● Page text:
----

Random Rantings and Ravings from a Slow-Poke Runner in the Heart of the South. (A Weeekly (sort of) Blog about running and just about anything else)

Wednesday, May 02, 2007


My exercise regimen has been humming along the last couple of weeks. The cycling as cross-training has helped me avoid the nagging injuries I experienced on and off last year – at least for now. Plus, I really enjoy it! But this past Tuesday, I had one of those humbling experiences you often have as you start off in a new sport.

I went on a Saturday ride with several guys this weekend and I was mentioning, to one of the more experienced riders, my desire to bike some during the week to work on my skills more often. He mentioned a group ride he knew of on Tuesday evenings that includes cyclists of “varying levels” with some going “as slow as 13 or 14 mph”. “GREAT!” I thought. This would be perfect! I could try to keep up with the faster group but slow down to the slower group if I needed.

I left work a bit early Tuesday, arrived in the parking lot, and quickly scanned the crowd of about 15 cyclists. There were several who looked like professional bikers with high dollar bikes. Immediately I knew that these were people I would not be able to keep up with, so I kept scanning the crowd. I saw a guy who looked more like a recreational cyclist and pulled up to ask about the ride.

He was nice enough and told me they would be glad to have me. I asked him about the pace, telling him that I usually average 15 mph or so for a 20-mile course. He kinda’ of got a look that told me, “That’s a bit slow for us.” But said that there would PROBABLY be other cyclists about that speed and the group would not leave anybody behind. I was getting skeptical but felt it was too late to load up in the car again.

But then I looked around and saw a couple older guys in their fifties. There were a couple middle-aged woman as well. I looked over and saw a woman I often see at the Wellness Center in the mornings. She is probably in her 40’s but in decent shape. She often runs at the track at the same time as I do but I usually go at a faster pace. Suddenly, I felt more comfortable. Maybe I am going to fine! Surely I can keep up with this crew.

“I completed my century this weekend!” the familiar woman proudly exclaimed to the other bikers. Uh oh – sinking feeling in my stomach. (A century is a 100 mile ride.) “How did you do?” another cyclist asked. “We averaged 17.3 mph for the day”, she answered. 17.3 miles an hour average for one-hundred miles!!!! My feelings of comfort suddenly vanished! I felt like I was in trouble and I just now taken my bike off the back of my car!

The ride included 21 miles through the countryside surrounding Tupelo. There were a few rolling hills, one pretty steep but short, but nothing much different than what I normally ride. The first few miles I was hanging pretty well. “Maybe I can hang with these guys,” I thought. Once we left the city limits, however, they were off. The professional guys left us like they had an engine on their bikes. There about five of them and they zoomed off to the tune of 25 or so miles an hour. But there was acceleration in the secondary group as well. I tried my hardest to keep up, keeping my speed at about 17 mph, 20 or so on the flatter sections, but I could not stay in the line.

I was dropped.

I finally made it to their first short water break at 9 miles. I had kept them in sight for the ride so far so they didn’t have to wait long. But they were ready to start again before I could pull my water bottle out of its cage. I started off fast, trying to get a lead and some momentum but they had dropped me once again not more than a mile later. I tried as hard as I could but this time, I lost sight of them.

----

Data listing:

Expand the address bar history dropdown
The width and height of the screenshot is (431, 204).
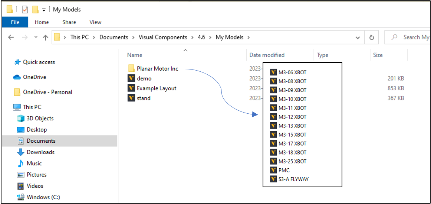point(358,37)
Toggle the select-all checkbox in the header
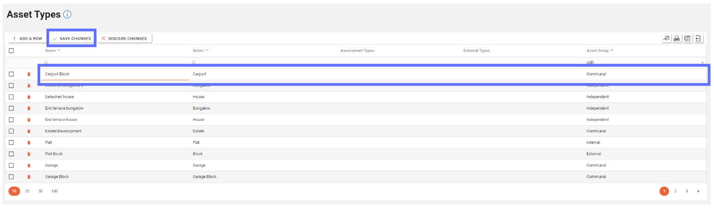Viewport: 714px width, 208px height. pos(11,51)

----

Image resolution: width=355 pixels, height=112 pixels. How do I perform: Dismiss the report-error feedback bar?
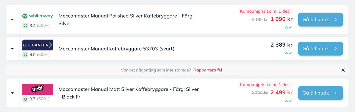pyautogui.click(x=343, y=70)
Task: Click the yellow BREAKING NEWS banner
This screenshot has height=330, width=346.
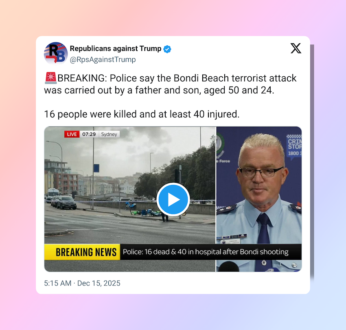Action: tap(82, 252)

----

● Problems:
a. Answer these questions from the cycling blog post:
(i) What average speed does the writer usually keep over a 20-mile course?
(ii) How many miles long was the Tuesday group ride?
(iii) At what mile did the group take its first short water break?
b. Carry on the cycling blog post from its final sentence, keeping the same voice.
This listing was drawn from a separate source.

● Answers to the problems:
a.
(i) About 15 mph.
(ii) 21 miles.
(iii) At 9 miles.

b.
Fortunately, there was one man who was also having some trouble and I was able to keep him in my sights. I tried to catch up so I could draft off of him, after all, I would be willing to take turns; however, he was not too fond of the idea. Once I caught up he swerved to the right and left, a move I took as him not wanting me on his back wheel. So I fell back again but stayed within 100 yards of him.

I had actually dropped one of the women in the group but did not realize it until getting to the second water break of the ride. I pulled up and was saying something to one of the cyclists. Apparently, I was not paying enough attention until it was too late. Before realizing it, I had come to a complete stop and could not pull my foot off the pedal. In that slow manner many cyclists are familiar with, I fell right over with the bike flipping on top of me! There I was looking up at the sky through the frame of a specialized! Yes, that’s right. I fell right in front of this group of superior cyclists without knowing a one of them. It was a humbling experience to say the least!

They made several comments that made me feel better. They said they had all fallen on the ride before as well, sometimes in the parking lot before even getting started. I told them I could at least provide their entertainment for the ride and we all laughed together.

The last 7 or so miles were pretty uneventful. The group spread out more and I was able to keep up with about half of them. When I pulled back into the parking lot, I made it before the secondary group had dismounted their bikes. I had a chance to talk to a few of them and they were accepting, despite my poor showing.

I told this story to my wife once I got home. She and my sister-in-law who is visiting both laughed their heads off and said, “I bet you won’t go do that ride again!” But actually they are wrong. I averaged 16.4 mph for the ride. That is almost 1 mile per hour faster than ever before for a similar ride of this length. So my desire to improve will probably drive me back there once again, feeling a little more humble once again, but, hopefully, getting faster in the process!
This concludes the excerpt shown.